A devastating, monumental work by Marcel Ophuls. Tracing the life of Klaus Barbie, the infamous "butcher of Lyon," Ophuls dissects the facts that led up to this Nazi's nearly forty years as a free man through interviews with citizens of Lyon, French resistance leaders, politicians, ex-CIC (CIA) operatives as well as with several of Barbie's victims. The film addresses not only Barbie's horrendous war crimes, but questions both French and American collusion during and after WWII (and the onset of the cold war). From France to Washington DC to South America, Ophuls travels the globe peeling back the mysteries of what allowed Barbie to live on for so many years after the war. It's a sad, sometimes horrifying account. Monumental, but NEVER slow. There are appearances by Lucie & Raymond Aubrac as well as famed "Nazi Hunter" Beate Klarsfeld. Ophuls also gets insight from writer Günter Grass, filmmaker Claude Lanzmann, and many, many others. In French, German, English and Spanish.

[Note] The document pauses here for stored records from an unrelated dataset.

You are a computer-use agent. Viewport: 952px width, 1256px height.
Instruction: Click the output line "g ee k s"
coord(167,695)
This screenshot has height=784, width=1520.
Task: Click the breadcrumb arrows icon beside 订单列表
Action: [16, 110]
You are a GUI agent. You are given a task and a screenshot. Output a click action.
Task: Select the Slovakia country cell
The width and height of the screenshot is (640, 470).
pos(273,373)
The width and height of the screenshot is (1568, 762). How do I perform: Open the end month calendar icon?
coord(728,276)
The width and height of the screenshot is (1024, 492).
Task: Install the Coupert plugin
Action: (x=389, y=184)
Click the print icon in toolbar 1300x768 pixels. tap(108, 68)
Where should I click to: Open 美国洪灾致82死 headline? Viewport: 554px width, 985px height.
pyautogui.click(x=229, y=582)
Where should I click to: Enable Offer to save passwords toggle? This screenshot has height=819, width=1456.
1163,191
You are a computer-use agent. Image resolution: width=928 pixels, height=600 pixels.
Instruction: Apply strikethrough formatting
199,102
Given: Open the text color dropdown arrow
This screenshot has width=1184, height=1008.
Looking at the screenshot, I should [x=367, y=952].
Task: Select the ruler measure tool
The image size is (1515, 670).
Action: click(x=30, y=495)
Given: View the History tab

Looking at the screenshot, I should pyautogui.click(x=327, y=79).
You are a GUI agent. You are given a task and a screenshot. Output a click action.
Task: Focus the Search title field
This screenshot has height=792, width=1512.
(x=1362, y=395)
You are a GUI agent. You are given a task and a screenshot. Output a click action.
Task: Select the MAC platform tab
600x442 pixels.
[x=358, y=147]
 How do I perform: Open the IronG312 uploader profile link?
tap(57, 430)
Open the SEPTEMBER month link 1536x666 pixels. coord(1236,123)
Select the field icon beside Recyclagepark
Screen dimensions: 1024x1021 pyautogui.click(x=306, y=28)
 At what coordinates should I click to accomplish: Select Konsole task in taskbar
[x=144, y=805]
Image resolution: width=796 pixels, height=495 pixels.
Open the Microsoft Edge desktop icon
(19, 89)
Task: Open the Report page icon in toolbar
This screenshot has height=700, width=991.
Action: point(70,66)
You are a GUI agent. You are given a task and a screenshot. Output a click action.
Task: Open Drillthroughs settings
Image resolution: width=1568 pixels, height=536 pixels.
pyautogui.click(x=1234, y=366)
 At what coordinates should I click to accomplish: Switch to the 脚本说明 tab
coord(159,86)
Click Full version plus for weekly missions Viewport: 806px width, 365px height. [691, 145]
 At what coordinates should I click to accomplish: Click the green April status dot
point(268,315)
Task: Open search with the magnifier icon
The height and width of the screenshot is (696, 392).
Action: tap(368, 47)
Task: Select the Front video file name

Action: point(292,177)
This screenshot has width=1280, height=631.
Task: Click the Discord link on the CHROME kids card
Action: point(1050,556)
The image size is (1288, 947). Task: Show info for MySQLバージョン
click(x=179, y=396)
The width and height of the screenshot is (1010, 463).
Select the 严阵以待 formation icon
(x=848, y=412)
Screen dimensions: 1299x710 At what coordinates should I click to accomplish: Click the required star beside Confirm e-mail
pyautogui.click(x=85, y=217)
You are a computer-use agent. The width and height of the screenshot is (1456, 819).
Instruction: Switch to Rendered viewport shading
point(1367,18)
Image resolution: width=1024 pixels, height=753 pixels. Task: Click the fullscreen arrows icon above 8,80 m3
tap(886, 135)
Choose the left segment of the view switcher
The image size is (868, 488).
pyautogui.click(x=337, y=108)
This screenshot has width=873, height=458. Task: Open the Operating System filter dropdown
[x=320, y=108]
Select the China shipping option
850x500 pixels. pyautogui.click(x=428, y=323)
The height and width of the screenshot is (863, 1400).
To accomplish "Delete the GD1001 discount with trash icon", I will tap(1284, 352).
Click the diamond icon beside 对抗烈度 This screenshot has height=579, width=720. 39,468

As an affectionado of WWII movies, I was excited to discover this documentary at our local library. However, the problem I had with it was that I needed help understanding the background of this part of WWII. I know a lot about this period, but not about occupied France. For the length of this movie, you would have thought they could have spend a few minutes getting us all up to speed. What's the prerequisite for this course?
The film is very good but sags in the third hour. However, you must stay with it. Take a break, have some coffee, and come back. I saw this film a good five years ago, but the final few sentences were so moving I remember them still, word for word. It must be seen. We're talking hot tears and goosebumps.